Pepita TURINA
o
la vida que nos duele

Juan Antonio Massone

 

Pepita TURINA
o
la vida que nos duele

Juan Antonio Massone

NO HAY PARA QUE SOÑAR
(1940)

          Existen seres que hacen del ensueño permanente su manera, su estilo inveterado de existencia, como si así pudieran vivir doblemente las dimensiones de crear vida a imagen y semejanza de la necesidad, mientras reciben la gratificación de ser protagonistas de la propia creación. Así pues, son a la vez soñadoras y soñadas. Gilda es una de estas personas.
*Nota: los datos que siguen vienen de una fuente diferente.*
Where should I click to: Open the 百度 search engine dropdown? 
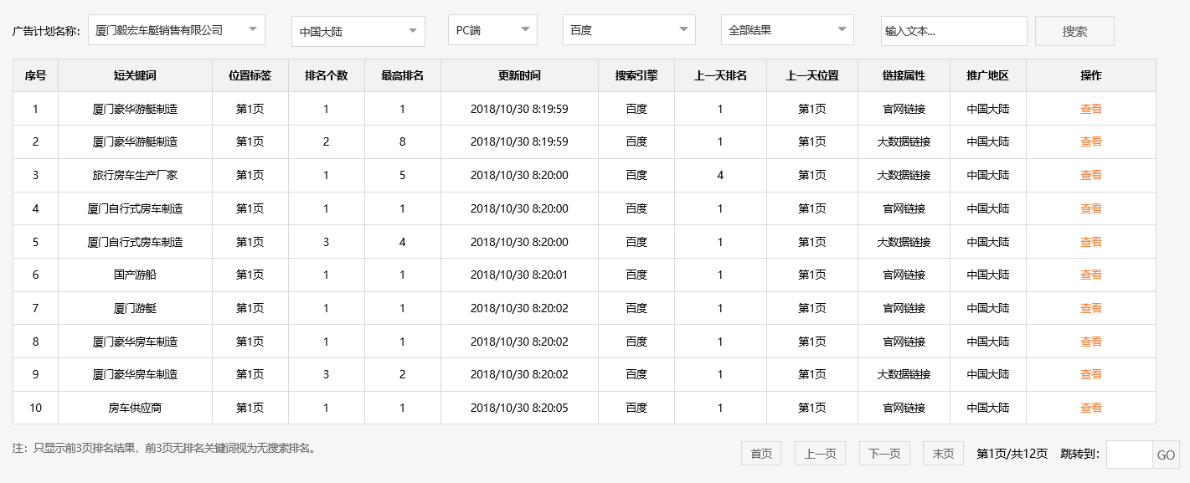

          El escenario es una sala de conferencias. Allí, dispuesta a escuchar del tema que la entusiasma, lentamente, con ese traspaso imperceptible del desdoblamiento, cuando la atención es atraída, por un objeto —persona o cosa— hasta llevar a olvidarse de sí, la van dejando en disponibilidad de ingreso al mundo a que vive y consagra buena parte de su tiempo: soñar despierta. Gilda, como toda mujer, convierte su abstraído espíritu en especie de satélite en torno al conferenciante, porque: “Cualquier varón universal es individual para alguna mujer”. Por eso es que "lo mira, lo observa, lo siente y sufre; por la mujer lejana que no se encuentra a su lado. Sufre del hombre universal el dolor de la mujer universal en ese olvido. Ve al hombre que actúa y que trabaja desplazando su amor y sus sentimientos de ternura, cogido totalmente por su actividad. Nosotros somos el motivo del trabajo del hombre, de que ellos trabajen, pero les servimos para el ocio”.

          La narradora comparte sus reflexiones con el lector a medida que el argumento del relato avanza hacia los momentos cimeros. Pepita Turina logra concitar el máximo interés justamente cuando reflexiona o expone en pensamiento conclusivo y revelador el plano de su mente dispuesta a consignar en vocablos sus observaciones de la experiencia. Una vez más el argumento cede interés y  verosimilitud para dejar espacio a lo que deba explicitarse del pensamiento inquieto y rotundo.

          Gilda conoce al conferenciante. Conversa con él, no sin mengua de oposiciones argumentales en su coloquio, porque ella posee un sentido no descubierto por otros en cada tema abordado, porque ella es mujer que sobrepasa los cálculos más previsibles de quienes conviven o creen conocerla. Porque Gilda es una mujer que sueña...

          Por su parte, el otro personaje femenino, Nora, aporta también su cuota de pensamiento y de habilidad para contrarrestar los juicios desvaloradores del conferenciante cuando dice:

          “El hombre tiene con frecuencia una sonrisa especial para cuando la mujer se desilusiona en esas formas de detalle considerados frívolos. Y él no se interesa sino por la mujer de su instinto. El hombre también tiene juicios frívolos para la mujer de condiciones que desarrolle una actividad política, intelectual o la que sea, fuera de lo que se ha considerado de especial atributo femenino, antes de interesarse por ella o por saber hasta qué punto vale, indaga si es joven, si es bonita, si tiene atractivo sexual”.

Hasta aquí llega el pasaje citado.